Jagain temen muraja’ah finish. Time to come back…
Nissa teringat ajakan Ela mau beres-beres dan bersihin drum, penampung air. Spontanlah Nissa teriak ngasih tahu plus konfirrmasi. Ternyata Ela masih ingat dan mau. Ok. Saatnya basah-basahan.
Sebenarnya drum itu drum ajaib. Kenapa? Kalo kita jangkau pake akal seandainya drum itu bisa di angkat ke lantai atas lewat tangga, logisnya pasti di bawa turun pasti bisa juga dong? Tapi drum ini nggak. Sampai-sampai waktu itu Ustadz Rahmat pernah mau nurunin drum untuk nampung air di kamar mandi, karena di rumah itu air sering mati. Mulai jam 6 pagi sampai 12 siang. Berulang kali dicoba, dipaksain, tetap aja nggak mau juga.
Ternyata selidik punya selidik, drum itu memuai.

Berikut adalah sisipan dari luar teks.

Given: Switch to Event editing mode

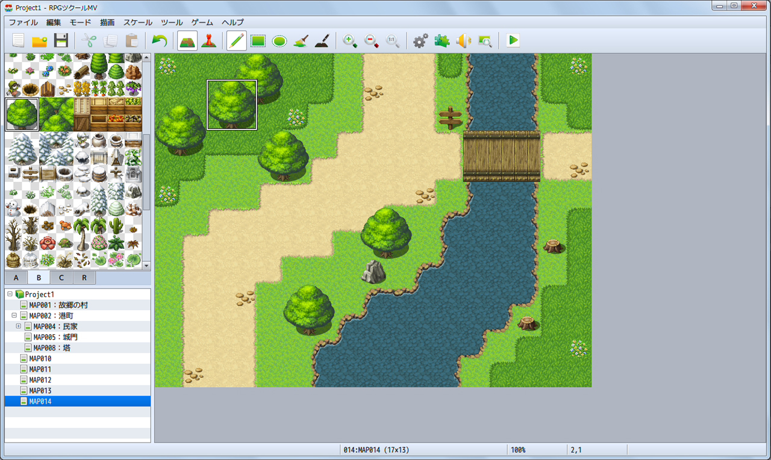Looking at the screenshot, I should (x=209, y=40).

Jadi karena langsung kena terpaan sinar matahari di atas dengan jangka waktu yang lama, Si drum ini mengeras. Biasanya kan drum ini setidaknya ya… bisa dikompres supaya bisa diturunkan lewat tangga yang sangat minimalis itu. Gimana nggak, ukuran lebar tangganya cuma seukuran badan Nissa. Hanya dilebihkan sedikit.

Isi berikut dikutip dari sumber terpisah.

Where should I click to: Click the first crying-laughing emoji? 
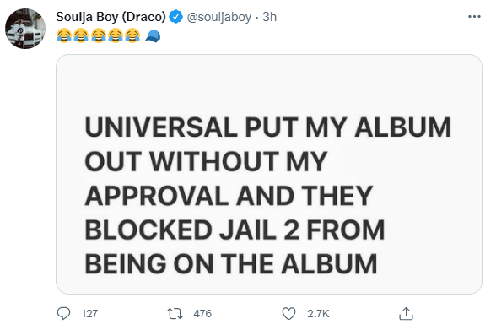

Akhirnya dari pada bersusah payah menurunkannya dan memang sudah tidak bisa. Kami memutuskan untuk tetap menaruhnya di atas. Karena jarang dipakai, bagian mulut drum, beberapa punggung drum, dan pantat drum itu kotor. Warnanya kehitaman. Memang awalnya kami malas membersihkannya. Rasanya ingin dibuang saja. Namun apa daya, Sayang, walhasil kami bersihkan juga.
***
Setelah Nissa sholat Dzuhur, barulah kami memulai permainan kami bersama drum, sikat, sabun, dan air yang meluber hampir masuk ke kamar kami. Karena alibi lemas, Ela rela basah-basahan dan kerja lebih keras menggosok drum dan sudut-sudut lantai yang mulai berkerak. Nissa hanya sesekali membantu menyiram dan bergiliran menggosok kalau Ela mulai capek.
Sambil bergosok-gosok ria, kami bercanda-canda sampai terbahak-bahak. Sebenarnya sih takut mengganggu. Karena waktu itu Ustadz Rahmat lagi istirahat. Alias bobo ciang J. Sesekali kukerjai Ela. Nissa matikan kran air saat Ela mau membilas drum yang sudah susah payah digosok sampai kinclong. Alhamdulillah, berkat kerja kerasmu. Sekarang kita tidak perlu khawatir kehabisan air untuk persediaan kalau mati air. Jazakillah ya ukhti, Ela…
[Zahrotun Nissa, santriwati jenjang SMA angkatan ke-3, Pesatren Media | @zaninoshukyieYS]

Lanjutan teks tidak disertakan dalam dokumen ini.